After Tuesday’s meeting, Mayor Manny Baeza told The Big Bend Sentinel that he plans to explore potential regulations if he is re-elected in the upcoming May election, but that the city has been hesitant to pull the trigger in the past given current legislation and the history of the courts.
“If I’m re-elected, we’ll look into the matter, of course. It also depends on the legislation right now — that’s why we’ve been on hold as far as more regulations [go],” said Baeza. “The state usually sides with property owners versus cities, so we’re trying to see what the regulations are before taking this further.”
Beyond the state courts and halls of power, the issue has become heated within the small community of Marfa. Boyd’s advocacy in her capacity as Chamber of Commerce president — in February, she voiced support for a strongly-worded letter to Texas legislators advocating for local STR control — has garnered some backlash from critics, who see the advocacy as an attack on STR operators and anti-business.
At Tuesday’s meeting, STR operator Nina Dietzel characterized the chamber’s actions as a “witch hunt,” and said its actions have been “divisive and polarizing.”
Boyd, when presenting the petition at the start of the meeting, said that “a few of the people who profit off of STRs don’t want us to even have this conversation,” and have “attacked us personally.”

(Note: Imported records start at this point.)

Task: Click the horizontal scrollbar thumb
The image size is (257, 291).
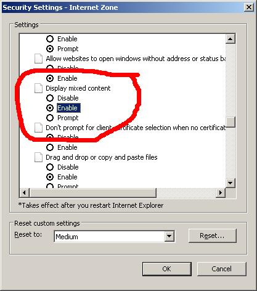Action: point(93,193)
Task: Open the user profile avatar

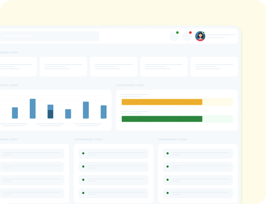Action: 200,36
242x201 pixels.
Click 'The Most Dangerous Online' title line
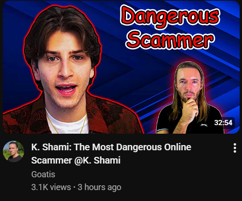tap(132, 147)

Ultimately, Boyd’s advocacy on behalf of the chamber led to her departure from a job with the City of Marfa, where she was director of tourism. Following the chamber’s advocacy around the letter in February, she was given an ultimatum: continue to work for the city, or continue her volunteer work for the chamber. She chose to leave the city, tendering her resignation in mid-February. Her last day was March 17.
“I felt the city deserved for this conversation to continue,” said Boyd. “I checked and no one in City Council was moving forward, so I felt it was my duty to stick with what I had started.” (Mayor Baeza declined to comment on Boyd’s departure, saying the city does not discuss personnel matters).

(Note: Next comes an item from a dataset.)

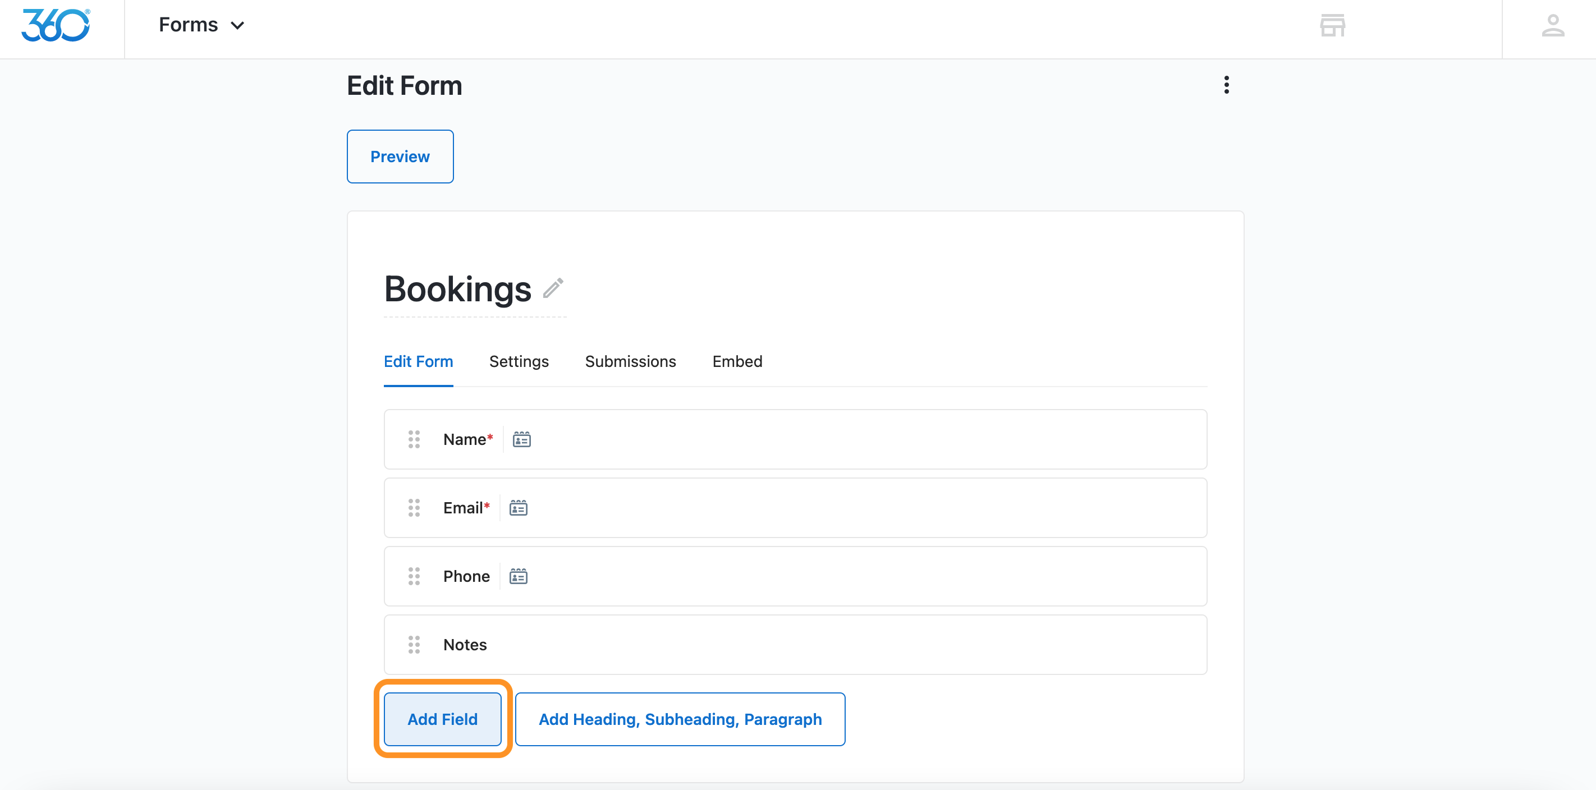Grab the drag handle for Notes field
This screenshot has height=790, width=1596.
(414, 644)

Moving forward, chamber leaders will be launching a “community committee” of citizens called Help Occupy Marfa Equitably (HOME), which will operate independently and will aim to tackle housing issues in Marfa.
“It’s free from any overarching organization,” said Chamber Treasurer Kate Calder, who owns local business Communitie Marfa. “It’s just an independent gathering of people that have the same goals.”
The launching of the committee comes amidst criticisms that the Chamber of Commerce should not be taking such hardline stances on STR operations — a criticism Calder said she and Boyd were happy to address.
“This is a sticking point for people, that it shouldn’t be related to the Chamber of Commerce, and that’s fine,” she said.
Boyd said the committee will “start with the STR issue, because that’s what we’re tracking progress on right now,” but will concern itself with housing issues beyond just STR regulations in Marfa.
“This is a very long-term problem for Marfa, and it’s going to take a long time to find all the different solutions that it’s going to take,” said Boyd.